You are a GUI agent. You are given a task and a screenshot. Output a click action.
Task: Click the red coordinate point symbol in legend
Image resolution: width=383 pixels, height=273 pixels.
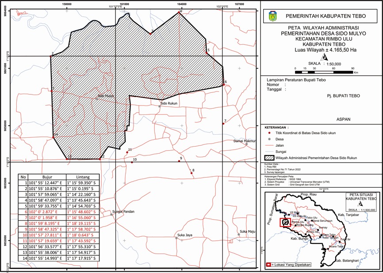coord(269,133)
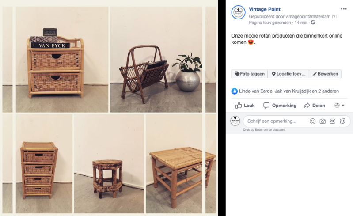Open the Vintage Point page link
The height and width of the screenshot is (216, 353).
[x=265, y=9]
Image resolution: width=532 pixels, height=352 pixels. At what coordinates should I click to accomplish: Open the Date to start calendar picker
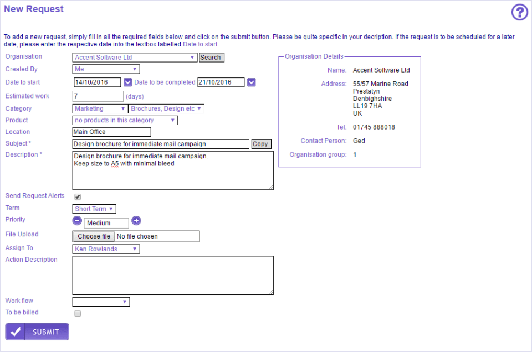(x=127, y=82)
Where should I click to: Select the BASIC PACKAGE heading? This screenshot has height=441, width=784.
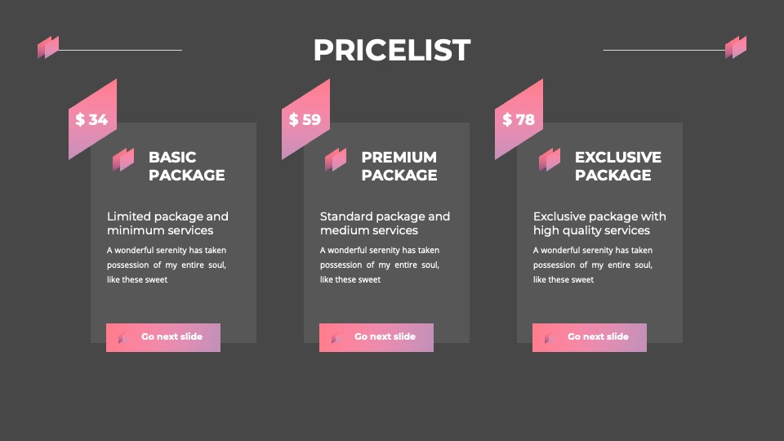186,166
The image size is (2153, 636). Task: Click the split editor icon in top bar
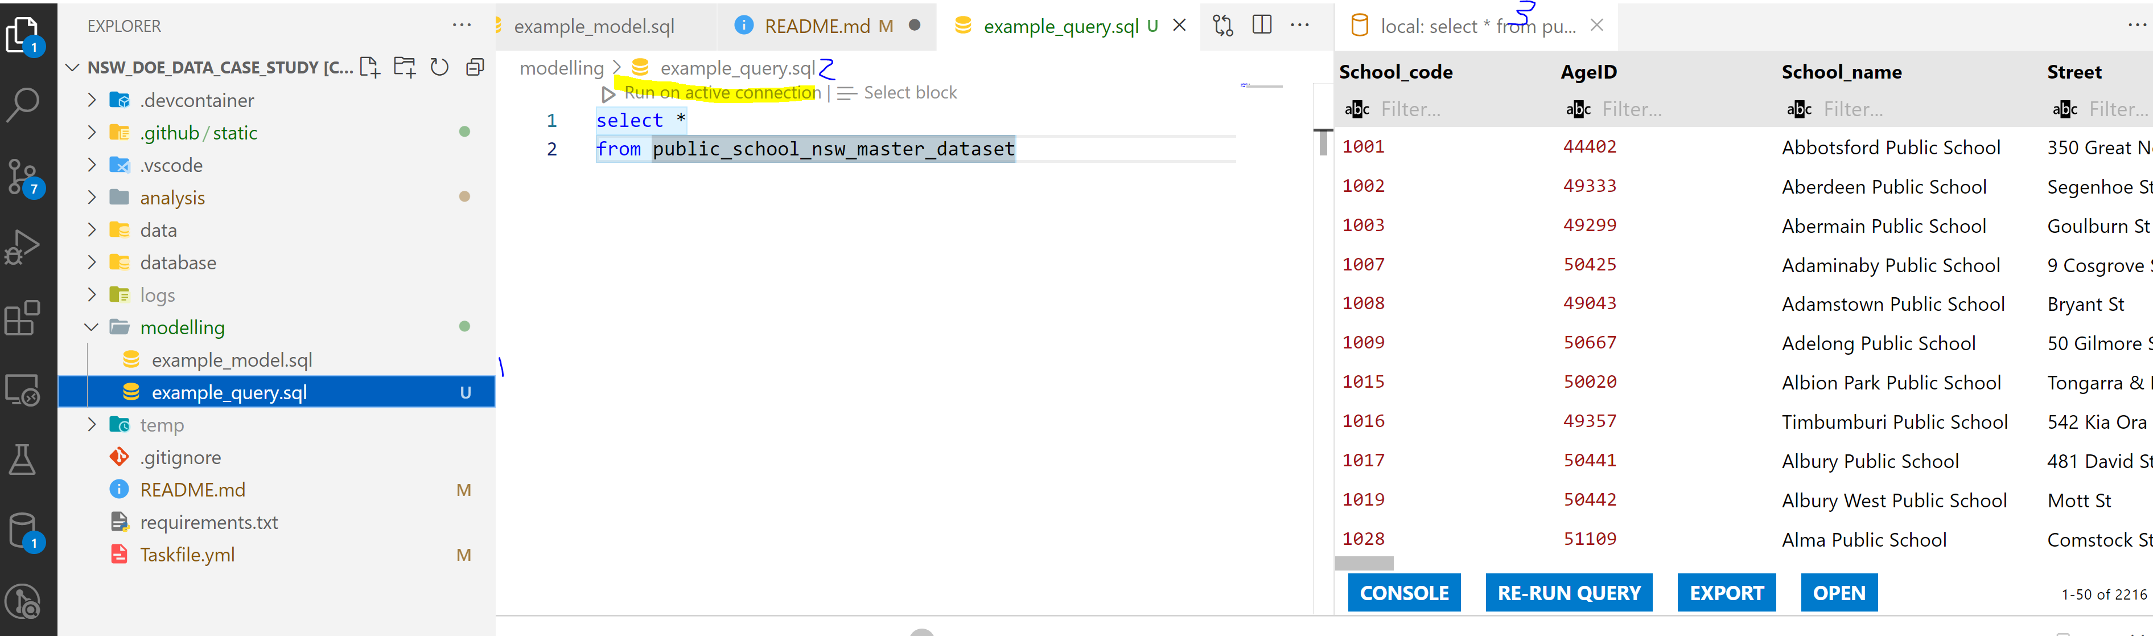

********

> **Activity**
Print the material above once more, exactly. No pictures belong in it.

> **Task output**
You are a GUI agent. You are given a task and a screenshot. Output a click action.
Task: Click the red coordinate point symbol in legend
Image resolution: width=383 pixels, height=273 pixels.
coord(269,133)
Open the Vintage Point page link
The height and width of the screenshot is (216, 353).
[x=265, y=9]
Image resolution: width=532 pixels, height=352 pixels. At what coordinates should I click to accomplish: Open the Date to start calendar picker
(x=127, y=82)
Where should I click to: Select the BASIC PACKAGE heading? This screenshot has height=441, width=784.
186,166
The image size is (2153, 636). Task: Click the split editor icon in top bar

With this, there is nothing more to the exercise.